Biometric liveness detection is the technology that answers the critical question: Is this a real person, right now?
It distinguishes between a live human face and a spoofing attempt. Spoofing attempts, often called “presentation attacks,” can take many forms:
- Static images: Holding a photo up to the camera.
- Video replays: Playing a video of the victim on a screen.
- 3D Masks: Wearing a realistic mask to mimic the victim’s face.
- Deepfakes: Using AI to swap faces or generate synthetic video in real-time.
Veriff’s solution utilizes passive liveness detection. Unlike active liveness, which asks users to perform awkward tasks like turning their head or blinking on command (which adds friction and causes drop-offs), passive liveness works invisibly in the background. It analyzes the image capture for subtle cues—like skin texture, micro-movements, and depth—that indicate genuine human presence, ensuring the user is real without ruining their experience.
Consumer demand: Security over convenience
There is a common misconception that adding security layers kills conversion rates. The assumption is that users want the fastest possible sign-up process, regardless of the risks.
However, the Fraud Index 2025 flips this narrative on its head. Consumers are increasingly aware of the dangers of online fraud, and they are demanding that platforms protect them.
- 97% of respondents believe security measures like ID verification and selfies are important when signing up for financial services.
- 75% consider a company’s fraud prevention record before signing up.
- 73.6% are comfortable using facial recognition technology to access accounts.
The data is clear: Trust is the new currency.
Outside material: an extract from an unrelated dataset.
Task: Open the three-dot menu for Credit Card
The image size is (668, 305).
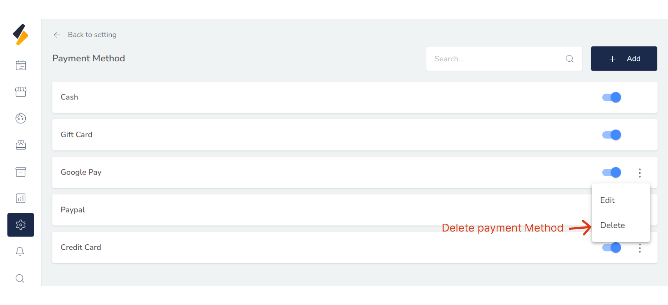Action: click(x=640, y=248)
Users are willing—and even eager—to undergo biometric checks if it means their data and finances are secure. They understand that a platform asking for a selfie isn’t just adding a hurdle; it’s building a fortress around their identity.
A multi-layered approach to security
Relying on a single defense mechanism is risky. Effective fraud prevention requires a multi-layered strategy that combines document verification, biometric analysis, and behavioral insights.
Veriff addresses this through a comprehensive suite of tools designed to catch even the most sophisticated attacks:
1. Presentation attack detection
This is the core of liveness detection. It identifies when a user is trying to fool the camera with physical props like photos, screens, or masks. By analyzing the biometric characteristics of the selfie, the system ensures the subject is physically present.
2. Injection attack prevention
Sophisticated fraudsters often try to bypass the camera hardware entirely, “injecting” fake video streams directly into the verification process. Veriff’s secure software development kits (SDKs) are designed to detect and block these digital manipulations, ensuring the data stream comes from a genuine camera sensor.
3. Cross-linking and behavioral risk
Biometrics don’t exist in a vacuum. Veriff’s CrossLinks technology analyzes data across its global network. It can spot if the same device, IP address, or face has been used in fraudulent attempts across different industries. Even if a deepfake is technically perfect, behavioral patterns—like velocity of sign-ups or device anomalies—can still raise red flags.

The future is secure (If you verify)!
As AI tools become more accessible, the volume and sophistication of fraud will only increase. The Fraud Index 2025 shows a 21% year-on-year increase in online fraud, a trend that shows no signs of slowing down.
For businesses, the message is urgent. Implementing robust biometric liveness detection is not just about compliance or loss prevention; it’s about survival in a digital ecosystem teeming with synthetic identities.
By integrating passive liveness detection, you effectively shut the door on bots, deepfakes, and bad actors, while keeping the door open for legitimate customers. You provide the security your users are demanding without sacrificing the seamless experience they expect.In the battle against AI fraud, knowing who is on your platform is important. Knowing they are real is everything.